Dr. Eustace Hailey is a specialist in mental diseases and an amateur solver of puzzling crimes. He is careful to note, however, that he only agrees to help the police solve crimes that interest him. That would explain why Dr. Hailey is quite willing to get involved helping police when Mary Gregor, sister of the Laird of Duchlan, is stabbed to death in her castle in the Scottish Highlands – but there is no sign of the weapon, when family members break into her bedroom. The doors are locked from inside. The windows are shut and inaccessible. There is no way that anyone could have gotten into – or out of – that room to commit the murder. Yet Mary Gregor’s body is there, alone, with a terrible wound that doctors say could not have been self-inflicted. The police are mystified. To solve the murder of Mary Gregor, Dr. Hailey will have to explain how a killer got into and out of that locked room without being seen. It happens in Murder of a Lady, by Anthony Wynne, originally published in 1931. It's the subject of today's audio review on the Classic Mysteries podcast, and you can listen to the full review by clicking here.
In his time, Anthony Wynne was particularly well known for writing mysteries that featured impossible and/or locked room murders. Dr. Hailey proved quite good at solving such crimes. He was certainly faced with seeming impossibilities in Murder of a Lady. There certainly seemed to be no way a killer could have gotten into or out of the room where the murder occurred, yet with nobody hidden in the room, and no weapon that could have made what is repeatedly called a “dreadful” fatal wound, quite obviously somebody must have gotten out.

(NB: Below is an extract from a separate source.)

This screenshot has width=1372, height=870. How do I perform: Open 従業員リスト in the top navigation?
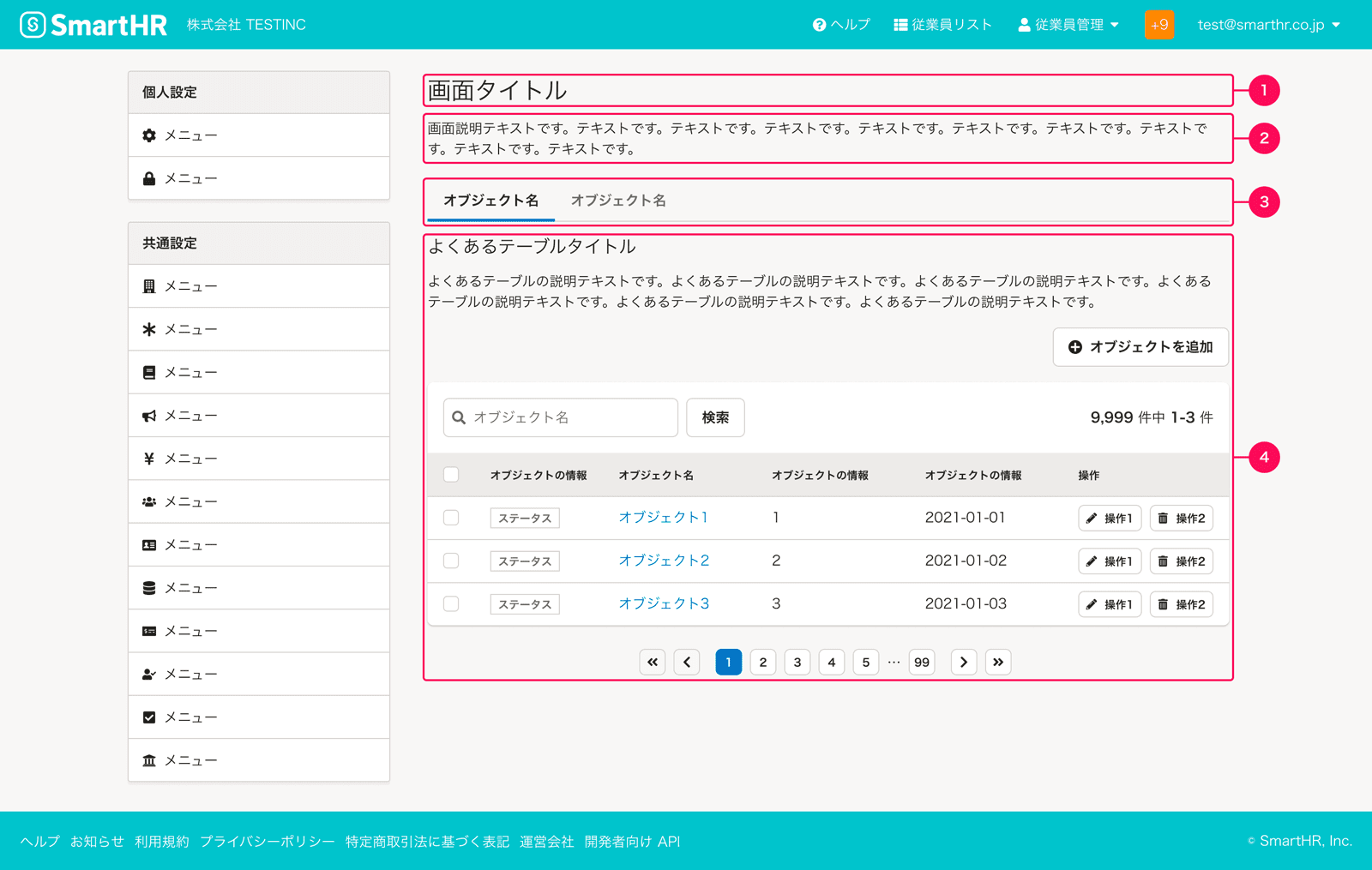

Many of the people living in the nearby village believe the murder is the work of an apparently supernatural being hidden in the waters of the nearby fishing village – a character called “the swimmer” whose appearance (always at a distance, of course) means terrible things are going to happen. In fact, as Dr. Hailey will find, the victim’s body will have a telltale sign: a small, silver scale from the body of a fish is found on or near the victim. (This is an important enough clue, by the way, to explain why the original title of the book was The Silver Scale Mystery.)
But Dr. Hailey is no believer in the supernatural. He begins by digging into the character of the victim – and it doesn’t take long before he finds that she was a truly terrible person, dedicated to manipulating and ruining the lives of many people around her. It is in those roots that Dr. Hailey will find the tangled motives for murder – and, eventually, the answer to the riddle of the impossible crime.
Murder of a Lady has been republished as one of the British Library Crime Classics series, published in the U.S. by Poisoned Pen Press. It's a very clever puzzle, and I'd recommend it to fans of the impossible crime genre.